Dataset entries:
====================

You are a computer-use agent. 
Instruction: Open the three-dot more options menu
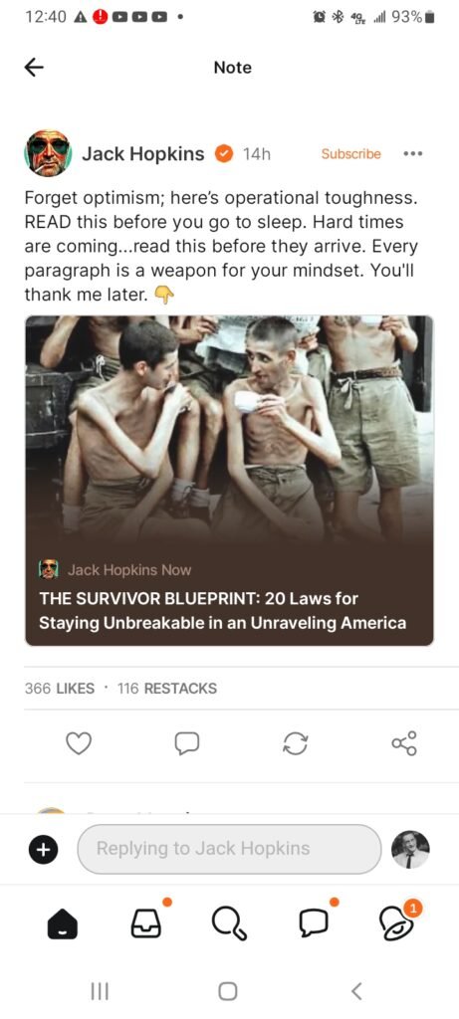[x=413, y=154]
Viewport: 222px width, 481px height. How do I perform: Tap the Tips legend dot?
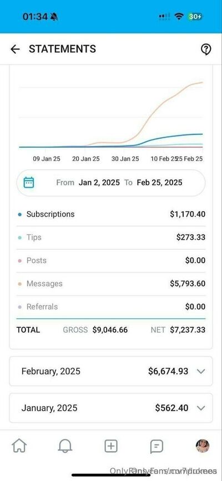pos(20,238)
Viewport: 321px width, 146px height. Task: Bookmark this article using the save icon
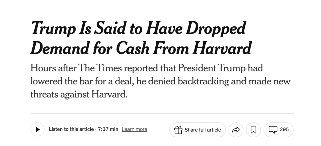pyautogui.click(x=253, y=130)
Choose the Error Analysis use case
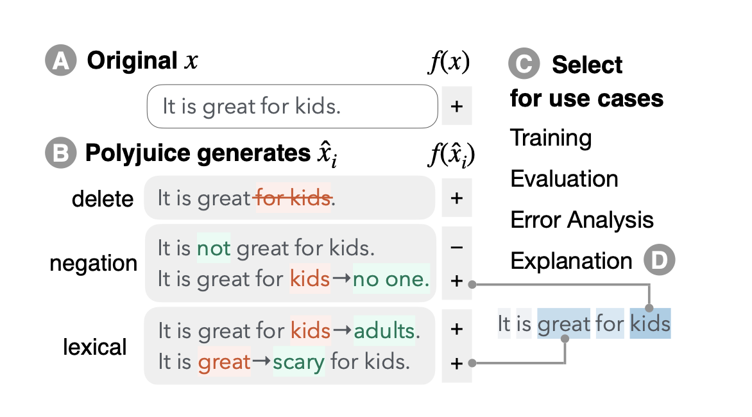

====================

• Work instructions: Reproduce every line above exactly as written, omitting the images.

• Your response:
You are a computer-use agent. 
Instruction: Open the three-dot more options menu
[x=413, y=154]
Viewport: 222px width, 481px height. How do I perform: Tap the Tips legend dot?
pos(20,238)
Viewport: 321px width, 146px height. Task: Bookmark this article using the save icon
pyautogui.click(x=253, y=130)
Choose the Error Analysis use case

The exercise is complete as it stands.